* [DOCUMENT SEGMENT]:
..............................
Actually, it might be even worse than that. I suspect that as my son demands so much patience and understanding from me, I have much less to spare for other adults. I might be even less tolerant now than I was three years ago. And why should anyone put up with me, even though I used to be a helpless little baby?
Jeremy's last post basically gets at the first think any self-respecting "realist" or dog-eat-dog conservative is going to ask about woolly stuff like this, which is, "yeah, even Hitler kissed babies, but the real world is a mean place and you can't walk around treating everyone like innocents." It's essentially the Hobbesian view of life.
I guess the way I'm understanding it is that parenting can serve as a sort of training for ethical behavior, a sort of disciplining of the emotions and the willful shaping of habits in one's response to certain situations. There needs to be a way of translating from the most intimate affections to the broader society, otherwise utter chaos is the only possibility.
This doesn't mean that you won't get pissed at a bureaucrat or someone who cuts you off on the freeway, it's just how you choose to deal with it. Do you verbally escalate? Do you become physically violent? Do you expel the antagonist from the human race and wish them death (I'm not being funny here -- history shows that this is exactly what happens time and time again)? I'm guessing that most people's reactions fall short of these extremes, in part because of some recognition that the other is like us. The ethical training that can come from dealing with children is one way, I'm guessing, of arriving at that.
..............................
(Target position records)
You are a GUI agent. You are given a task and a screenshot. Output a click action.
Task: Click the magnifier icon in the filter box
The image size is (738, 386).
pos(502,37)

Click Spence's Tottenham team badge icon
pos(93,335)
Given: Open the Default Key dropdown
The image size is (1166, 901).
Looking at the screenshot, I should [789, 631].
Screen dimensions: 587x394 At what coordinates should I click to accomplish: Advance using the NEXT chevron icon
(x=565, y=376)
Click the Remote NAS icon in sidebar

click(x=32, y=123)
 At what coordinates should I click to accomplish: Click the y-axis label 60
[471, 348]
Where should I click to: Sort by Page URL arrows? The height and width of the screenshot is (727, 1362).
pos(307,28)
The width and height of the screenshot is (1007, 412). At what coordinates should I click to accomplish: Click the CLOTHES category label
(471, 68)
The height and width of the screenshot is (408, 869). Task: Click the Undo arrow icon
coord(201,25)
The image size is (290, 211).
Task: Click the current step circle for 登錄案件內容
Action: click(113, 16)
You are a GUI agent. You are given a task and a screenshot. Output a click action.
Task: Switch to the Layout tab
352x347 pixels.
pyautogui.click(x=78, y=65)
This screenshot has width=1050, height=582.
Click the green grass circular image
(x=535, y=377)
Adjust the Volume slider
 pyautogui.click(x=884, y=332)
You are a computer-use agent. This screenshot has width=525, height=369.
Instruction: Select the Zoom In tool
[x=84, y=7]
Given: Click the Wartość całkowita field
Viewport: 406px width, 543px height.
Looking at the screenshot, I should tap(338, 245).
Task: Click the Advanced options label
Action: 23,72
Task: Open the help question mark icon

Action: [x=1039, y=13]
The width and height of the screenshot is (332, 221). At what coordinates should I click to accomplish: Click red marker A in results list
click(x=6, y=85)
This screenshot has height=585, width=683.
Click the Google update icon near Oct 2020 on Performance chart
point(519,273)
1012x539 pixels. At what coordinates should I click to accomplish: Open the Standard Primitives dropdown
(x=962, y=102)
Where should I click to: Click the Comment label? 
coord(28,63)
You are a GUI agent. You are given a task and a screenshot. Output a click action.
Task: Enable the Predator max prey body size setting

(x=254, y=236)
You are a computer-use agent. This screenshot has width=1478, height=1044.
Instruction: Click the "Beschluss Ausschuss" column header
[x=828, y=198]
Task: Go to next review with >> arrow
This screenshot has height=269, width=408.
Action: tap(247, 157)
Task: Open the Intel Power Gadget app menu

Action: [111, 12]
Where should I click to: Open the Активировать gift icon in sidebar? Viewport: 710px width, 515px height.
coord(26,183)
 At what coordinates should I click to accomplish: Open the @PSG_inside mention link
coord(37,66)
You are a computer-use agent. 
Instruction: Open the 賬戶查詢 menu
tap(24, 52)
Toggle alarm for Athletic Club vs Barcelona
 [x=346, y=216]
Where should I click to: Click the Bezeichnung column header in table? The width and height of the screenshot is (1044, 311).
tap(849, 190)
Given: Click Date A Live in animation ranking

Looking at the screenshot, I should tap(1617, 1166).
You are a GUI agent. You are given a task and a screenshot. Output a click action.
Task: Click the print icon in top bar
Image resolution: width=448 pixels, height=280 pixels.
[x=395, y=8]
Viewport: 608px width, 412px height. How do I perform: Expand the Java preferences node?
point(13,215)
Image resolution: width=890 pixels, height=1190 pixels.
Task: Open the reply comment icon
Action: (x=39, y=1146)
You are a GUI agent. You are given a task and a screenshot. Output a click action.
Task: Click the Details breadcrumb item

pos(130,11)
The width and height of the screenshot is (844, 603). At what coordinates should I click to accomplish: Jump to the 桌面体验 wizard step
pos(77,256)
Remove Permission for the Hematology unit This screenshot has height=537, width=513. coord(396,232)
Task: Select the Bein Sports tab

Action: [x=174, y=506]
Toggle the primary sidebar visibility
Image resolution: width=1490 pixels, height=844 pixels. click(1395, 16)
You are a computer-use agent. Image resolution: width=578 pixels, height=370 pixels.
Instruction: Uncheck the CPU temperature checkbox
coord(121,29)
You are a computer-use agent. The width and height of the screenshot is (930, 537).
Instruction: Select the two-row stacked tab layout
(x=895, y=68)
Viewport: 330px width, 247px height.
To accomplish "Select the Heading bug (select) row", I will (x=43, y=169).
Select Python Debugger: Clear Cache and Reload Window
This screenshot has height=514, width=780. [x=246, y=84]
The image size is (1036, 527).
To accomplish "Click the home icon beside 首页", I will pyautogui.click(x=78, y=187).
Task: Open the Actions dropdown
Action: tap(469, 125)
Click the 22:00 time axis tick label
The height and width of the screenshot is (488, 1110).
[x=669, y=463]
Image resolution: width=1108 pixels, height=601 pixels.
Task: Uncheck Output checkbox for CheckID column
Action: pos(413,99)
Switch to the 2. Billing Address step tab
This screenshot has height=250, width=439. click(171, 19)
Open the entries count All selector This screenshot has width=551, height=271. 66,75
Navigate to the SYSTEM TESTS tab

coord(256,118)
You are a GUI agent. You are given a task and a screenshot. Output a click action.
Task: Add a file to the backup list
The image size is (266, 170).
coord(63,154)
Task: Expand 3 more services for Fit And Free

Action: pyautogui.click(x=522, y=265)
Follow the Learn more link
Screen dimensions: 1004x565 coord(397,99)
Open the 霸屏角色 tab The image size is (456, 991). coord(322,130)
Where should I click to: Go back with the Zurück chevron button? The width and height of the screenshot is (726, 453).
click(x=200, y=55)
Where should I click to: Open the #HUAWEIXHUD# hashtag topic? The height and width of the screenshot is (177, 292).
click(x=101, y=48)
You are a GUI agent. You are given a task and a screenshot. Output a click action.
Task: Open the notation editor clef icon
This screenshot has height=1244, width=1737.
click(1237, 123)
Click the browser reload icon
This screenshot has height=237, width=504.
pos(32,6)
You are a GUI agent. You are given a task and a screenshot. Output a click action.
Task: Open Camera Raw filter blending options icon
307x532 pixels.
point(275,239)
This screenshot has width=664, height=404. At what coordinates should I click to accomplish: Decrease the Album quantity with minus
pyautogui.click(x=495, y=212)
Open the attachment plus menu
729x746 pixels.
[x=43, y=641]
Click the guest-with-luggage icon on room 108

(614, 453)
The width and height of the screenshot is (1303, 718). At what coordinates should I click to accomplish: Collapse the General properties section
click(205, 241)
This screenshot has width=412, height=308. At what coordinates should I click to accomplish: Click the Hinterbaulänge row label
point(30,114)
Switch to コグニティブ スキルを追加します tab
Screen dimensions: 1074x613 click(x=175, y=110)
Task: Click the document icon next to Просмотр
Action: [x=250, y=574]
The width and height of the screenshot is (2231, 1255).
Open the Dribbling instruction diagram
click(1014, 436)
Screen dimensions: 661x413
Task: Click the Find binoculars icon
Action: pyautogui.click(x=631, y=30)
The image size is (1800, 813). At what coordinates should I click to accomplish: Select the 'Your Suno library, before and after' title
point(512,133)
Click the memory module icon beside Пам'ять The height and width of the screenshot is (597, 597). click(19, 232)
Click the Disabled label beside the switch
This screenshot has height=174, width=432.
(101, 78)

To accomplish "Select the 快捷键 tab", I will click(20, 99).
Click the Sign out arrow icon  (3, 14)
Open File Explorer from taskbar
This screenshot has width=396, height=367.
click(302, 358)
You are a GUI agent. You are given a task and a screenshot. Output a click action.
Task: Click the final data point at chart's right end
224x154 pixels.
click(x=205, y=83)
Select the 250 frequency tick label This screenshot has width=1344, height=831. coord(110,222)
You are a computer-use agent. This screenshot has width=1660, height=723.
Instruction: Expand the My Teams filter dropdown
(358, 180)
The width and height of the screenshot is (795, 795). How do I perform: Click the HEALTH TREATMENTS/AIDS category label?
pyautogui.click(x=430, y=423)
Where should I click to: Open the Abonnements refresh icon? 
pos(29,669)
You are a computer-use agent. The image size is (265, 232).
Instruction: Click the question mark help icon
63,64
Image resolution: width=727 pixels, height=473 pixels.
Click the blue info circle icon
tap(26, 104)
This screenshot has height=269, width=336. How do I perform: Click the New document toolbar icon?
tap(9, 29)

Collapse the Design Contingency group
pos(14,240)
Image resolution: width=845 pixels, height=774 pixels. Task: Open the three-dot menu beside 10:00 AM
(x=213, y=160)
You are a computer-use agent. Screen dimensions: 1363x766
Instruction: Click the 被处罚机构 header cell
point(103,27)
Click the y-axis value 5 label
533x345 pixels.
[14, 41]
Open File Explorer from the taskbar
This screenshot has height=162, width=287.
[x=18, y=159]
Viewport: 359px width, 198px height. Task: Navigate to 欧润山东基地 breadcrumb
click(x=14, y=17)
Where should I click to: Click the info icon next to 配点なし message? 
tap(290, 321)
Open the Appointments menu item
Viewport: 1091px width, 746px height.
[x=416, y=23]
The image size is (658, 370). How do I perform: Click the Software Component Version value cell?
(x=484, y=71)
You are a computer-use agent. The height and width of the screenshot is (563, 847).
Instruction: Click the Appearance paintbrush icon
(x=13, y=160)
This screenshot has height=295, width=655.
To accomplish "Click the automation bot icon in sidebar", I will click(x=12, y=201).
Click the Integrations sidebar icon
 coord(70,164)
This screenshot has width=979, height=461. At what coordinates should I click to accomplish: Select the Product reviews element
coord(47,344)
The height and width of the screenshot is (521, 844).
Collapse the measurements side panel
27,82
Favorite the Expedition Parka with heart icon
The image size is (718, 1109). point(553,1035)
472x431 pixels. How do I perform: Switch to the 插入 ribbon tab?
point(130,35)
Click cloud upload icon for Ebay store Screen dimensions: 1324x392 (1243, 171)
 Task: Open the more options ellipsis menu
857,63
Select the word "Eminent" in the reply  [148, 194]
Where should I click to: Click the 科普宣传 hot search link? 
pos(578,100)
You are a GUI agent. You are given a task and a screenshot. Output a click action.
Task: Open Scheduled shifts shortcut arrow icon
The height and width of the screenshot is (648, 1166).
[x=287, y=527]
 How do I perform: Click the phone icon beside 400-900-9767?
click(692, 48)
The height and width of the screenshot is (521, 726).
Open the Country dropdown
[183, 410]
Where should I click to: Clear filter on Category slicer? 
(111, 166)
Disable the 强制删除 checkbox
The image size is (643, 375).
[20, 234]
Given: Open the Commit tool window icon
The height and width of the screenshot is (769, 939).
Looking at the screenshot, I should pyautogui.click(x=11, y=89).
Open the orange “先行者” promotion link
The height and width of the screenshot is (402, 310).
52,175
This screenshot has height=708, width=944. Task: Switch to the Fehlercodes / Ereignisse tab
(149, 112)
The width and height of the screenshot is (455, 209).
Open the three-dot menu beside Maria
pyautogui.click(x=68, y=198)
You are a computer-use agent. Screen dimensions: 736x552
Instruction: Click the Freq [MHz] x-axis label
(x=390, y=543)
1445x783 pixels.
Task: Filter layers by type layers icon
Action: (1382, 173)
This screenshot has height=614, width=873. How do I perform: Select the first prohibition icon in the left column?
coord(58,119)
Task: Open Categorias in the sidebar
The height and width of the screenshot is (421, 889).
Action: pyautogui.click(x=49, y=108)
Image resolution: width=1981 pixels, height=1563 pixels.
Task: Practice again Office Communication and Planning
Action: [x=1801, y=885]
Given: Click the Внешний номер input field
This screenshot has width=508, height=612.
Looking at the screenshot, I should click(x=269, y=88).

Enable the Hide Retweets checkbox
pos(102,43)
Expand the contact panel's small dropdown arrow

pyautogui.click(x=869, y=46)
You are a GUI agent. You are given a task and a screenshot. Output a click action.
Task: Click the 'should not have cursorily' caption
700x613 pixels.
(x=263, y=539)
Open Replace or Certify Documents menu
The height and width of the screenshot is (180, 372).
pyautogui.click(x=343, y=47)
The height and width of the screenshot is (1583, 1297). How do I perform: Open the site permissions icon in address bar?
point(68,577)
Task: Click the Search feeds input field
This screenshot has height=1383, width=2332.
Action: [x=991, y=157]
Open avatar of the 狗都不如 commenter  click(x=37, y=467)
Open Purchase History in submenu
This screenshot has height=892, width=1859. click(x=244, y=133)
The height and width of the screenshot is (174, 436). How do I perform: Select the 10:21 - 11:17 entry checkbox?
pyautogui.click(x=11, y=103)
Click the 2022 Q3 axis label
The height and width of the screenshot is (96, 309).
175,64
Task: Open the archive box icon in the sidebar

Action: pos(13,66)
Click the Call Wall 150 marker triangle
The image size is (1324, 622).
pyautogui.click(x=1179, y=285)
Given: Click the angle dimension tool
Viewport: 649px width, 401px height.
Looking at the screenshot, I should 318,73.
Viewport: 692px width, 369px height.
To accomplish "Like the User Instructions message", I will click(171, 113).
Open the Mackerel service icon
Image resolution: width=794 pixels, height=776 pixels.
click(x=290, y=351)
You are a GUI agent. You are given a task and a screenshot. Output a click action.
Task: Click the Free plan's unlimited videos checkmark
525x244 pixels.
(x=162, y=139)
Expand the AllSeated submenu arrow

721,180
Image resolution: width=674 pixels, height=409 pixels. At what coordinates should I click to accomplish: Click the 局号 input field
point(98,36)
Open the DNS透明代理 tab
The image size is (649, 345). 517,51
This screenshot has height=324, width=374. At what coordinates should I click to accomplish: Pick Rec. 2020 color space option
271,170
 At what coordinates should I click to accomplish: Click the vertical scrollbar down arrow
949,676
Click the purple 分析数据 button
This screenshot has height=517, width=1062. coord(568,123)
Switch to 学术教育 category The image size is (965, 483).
..............................
* [EXERCISE DETAILS]: Turn the paragraph beginning "This doesn't mean that you won't get pissed" from the parenting essay above into a short bulleted list that keeps its main points.

* [ANSWER TO THE PROBLEM]:
- You may still get angry at a bureaucrat or at someone who cuts you off on the freeway. What matters is how you choose to deal with it.
- Possible reactions include escalating verbally, becoming physically violent, or expelling the antagonist from the human race and wishing them death. The writer notes that history shows this last one happening time and again.
- The writer guesses that most people's reactions fall short of these extremes, partly because they recognize that the other person is like them.
- The ethical training that can come from dealing with children is, the writer guesses, one way of arriving at that recognition.